Randomized Dictionary Structures:Introduction and Preliminaries

Introduction

In the last couple of decades, there has been a tremendous growth in using randomness as a powerful source of computation. Incorporating randomness in computation often results in a much simpler and more easily implementable algorithms. A number of problem do- mains, ranging from sorting to stringology, from graph theory to computational geometry, from parallel processing system to ubiquitous internet, have beneﬁted from randomization in terms of newer and elegant algorithms. In this chapter we shall see how randomness can be used as a powerful tool for designing simple and eﬃcient data structures. Solving a real-life problem often involves manipulating complex data objects by variety of operations. We use abstraction to arrive at a mathematical model that represents the real-life objects and convert the real-life problem into a computational problem working on the mathematical entities speciﬁed by the model. Speciﬁcally, we deﬁne Abstract Data Type (ADT) as a mathematical model together with a set of operations deﬁned on the entities of the model. Thus, an algorithm for a computational problem will be expressed in terms of the steps involving the corresponding ADT operations. In order to arrive at a computer based implementation of the algorithm, we need to proceed further taking a closer look at the possibilities of implementing the ADTs. As programming languages support only a very small number of built-in types, any ADT that is not a built-in type must be represented in terms of the elements from built-in type and this is where the data structure plays a critical role. One major goal in the design of data structure is to render the operations of the ADT as eﬃcient as possible. Traditionally, data structures were designed to minimize the worst-case costs of the ADT operations. When the worst-case eﬃcient data structures turn out to be too complex and cumbersome to implement, we naturally explore alternative design goals. In one of such design goals, we seek to minimize the total cost of a sequence of operations as opposed to the cost of individual operations. Such data structures are said to be designed for minimizing the amortized costs of operations. Randomization provides yet another avenue for exploration. Here, the goal will be to limit the expected costs of operations and ensure that costs do not exceed certain threshold limits with overwhelming probability.

In this chapter we discuss about the Dictionary ADT which deals with sets whose elements are drawn from a ﬁxed universe U and supports operations such as insert, delete and search. Formally, we assume a linearly ordered universal set U and for the sake of concreteness we assume U to be the set of all integers. At any time of computation, the Dictionary deals only with a ﬁnite subset of U . We shall further make a simplifying assumption that we deal only with sets with distinct values. That is, we never handle a multiset in our structure, though, with minor modiﬁcations, our structures can be adjusted to handle multisets containing multiple copies of some elements. With these remarks, we are ready for the speciﬁcation of the Dictionary ADT.

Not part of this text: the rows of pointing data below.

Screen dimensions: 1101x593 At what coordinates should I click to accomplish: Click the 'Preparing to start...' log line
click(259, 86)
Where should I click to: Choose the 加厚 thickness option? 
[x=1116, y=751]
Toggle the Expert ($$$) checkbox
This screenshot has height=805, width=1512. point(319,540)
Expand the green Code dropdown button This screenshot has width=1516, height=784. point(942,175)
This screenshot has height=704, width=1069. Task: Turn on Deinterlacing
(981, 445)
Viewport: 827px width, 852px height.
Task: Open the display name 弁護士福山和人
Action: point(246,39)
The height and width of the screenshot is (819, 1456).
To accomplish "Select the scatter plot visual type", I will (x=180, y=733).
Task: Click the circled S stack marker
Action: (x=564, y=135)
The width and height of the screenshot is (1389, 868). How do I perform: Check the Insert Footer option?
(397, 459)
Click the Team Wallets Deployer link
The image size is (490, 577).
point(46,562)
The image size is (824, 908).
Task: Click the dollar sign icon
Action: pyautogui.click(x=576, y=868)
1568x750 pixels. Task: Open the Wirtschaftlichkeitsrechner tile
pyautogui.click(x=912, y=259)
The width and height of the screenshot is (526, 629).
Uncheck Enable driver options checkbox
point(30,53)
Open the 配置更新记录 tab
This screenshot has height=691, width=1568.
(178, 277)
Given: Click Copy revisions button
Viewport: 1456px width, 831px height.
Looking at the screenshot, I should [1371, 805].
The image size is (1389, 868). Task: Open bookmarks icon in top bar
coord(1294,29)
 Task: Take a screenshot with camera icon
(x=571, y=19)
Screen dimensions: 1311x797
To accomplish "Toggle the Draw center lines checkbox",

DEFINITION 13.1 [Dictionary ADT] Let U be a linearly ordered universal set and S denote a ﬁnite subset of U . The Dictionary ADT, deﬁned on the class of ﬁnite subsets of U , supports the following operations.

Remark : When the universal set is evident in a context, we will not explicitly mention it in the discussions. Notice that we work with sets and not multisets. Thus, Insert (x,S) does not produce new set when x is in the set already. Similarly Delete (x, S) does not produce a new set when x /∈ S.

Due to its fundamental importance in a host of applications ranging from compiler design to data bases, extensive studies have been done in the design of data structures for dictionaries.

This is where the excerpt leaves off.